U.S. metropolitan home prices expected to show another solid increase — The market is expecting today’s Oct S&P/CaseShiller Composite-20 home price index to show a solid gain of +0.60% m/m, adding to September’s gain of +0.61%. The CaseShiller index earlier this year fell by a total of -0.3% in April through July as metropolitan home prices temporarily sagged. However, the index then rose by a total of +0.7% in Aug-Sep and is expected to show a further +0.6% gain in today’s report for October, indicating that metropolitan home prices have regained some upside momentum.
The CaseShiller index has risen by a total of +31% from the 13-year low posted in Jan 2012, but must still rise by another +15% to match the record high posted in April 2006. The FHFA index, by contrast, reached a new record high in October, indicating that U.S. home prices are at record highs when considered across the country in big and small cities and rural areas.
The sharp 31% rise in the CaseShiller index has yet to cause U.S. home buyers to back off on buying homes. Still, it is unlikely that home prices will continue to rise at the sharp rate seen in the past several years since potential home buyers will become increasingly resistant to higher prices as prices move higher.
5-year T-note auction to yield near 1.72% — The Treasury today will sell $35 billion of 5-year T-notes. The Treasury will then conclude this week’s $90 billion T-note package by selling $29 billion of 7-year T-notes on Wednesday. The benchmark 5-year T-note late yesterday closed at 1.72%, which translates to an inflation-adjusted yield of 0.49% against the 5-year inflation breakeven inflation expectations rate of 1.23%.
The 12-auction averages for the 5-year are as follows: 2.47 bid cover ratio, $43 million in non-competitive bids, 3.6 bp tail to the median yield, 11.7 bp tail to the low yield, and 45% taken at the high yield. The 5-year T-note is the second most popular coupon security among foreign investors and central banks behind the 10-year TIPS. Indirect bidders, a proxy for foreign buyers, have taken an average of 59.2% of the last twelve 5-year T-note auctions, which is well above the average of 54.7% for all recent Treasury coupon auctions.
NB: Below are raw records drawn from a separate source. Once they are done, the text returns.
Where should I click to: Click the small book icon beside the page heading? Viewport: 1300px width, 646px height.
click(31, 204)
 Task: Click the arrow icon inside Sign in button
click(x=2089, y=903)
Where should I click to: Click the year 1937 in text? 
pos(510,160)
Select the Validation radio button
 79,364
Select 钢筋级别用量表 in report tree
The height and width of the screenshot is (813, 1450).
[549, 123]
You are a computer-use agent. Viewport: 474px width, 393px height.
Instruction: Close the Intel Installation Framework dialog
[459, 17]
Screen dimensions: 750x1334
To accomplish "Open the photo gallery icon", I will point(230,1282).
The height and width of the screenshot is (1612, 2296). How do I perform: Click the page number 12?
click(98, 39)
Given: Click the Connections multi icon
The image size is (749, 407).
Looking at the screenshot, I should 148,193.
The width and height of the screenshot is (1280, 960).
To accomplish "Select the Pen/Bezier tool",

Weekly EIA report expected to show another decline in U.S. crude oil inventories tied to year-end tax considerations — The market consensus is for Wednesday’s weekly EIA report to show a -2.25 million bbl decline in U.S. crude oil inventories, a +250,000 bbl rise in gasoline inventories, a +750,000 bbl rise in distillate inventories, and a +0.2 point increase in the refinery utilization rate to 91.5%.
Crude oil prices last Wednesday rallied sharply after the EIA reported that U.S. crude oil inventories fell sharply by -5.9 million bbls (-1.2%), more than offsetting the previous week’s rise of +4.8 million bbls (+1.0%). However, the bullish reaction to last week’s EIA report was mainly just year-end short-covering since the decline in oil inventories was due mainly to oil companies cutting their inventories at year-end to minimize taxes, as opposed to any fundamental decline in the oil glut. Even after last week’s decline, U.S. oil inventories were still a massive +35.1% (126 million bbls) above the 5-year seasonal average. Meanwhile, gasoline inventories are close to neutral at -0.2% below average. Distillate inventories are ample at +15.1% above average.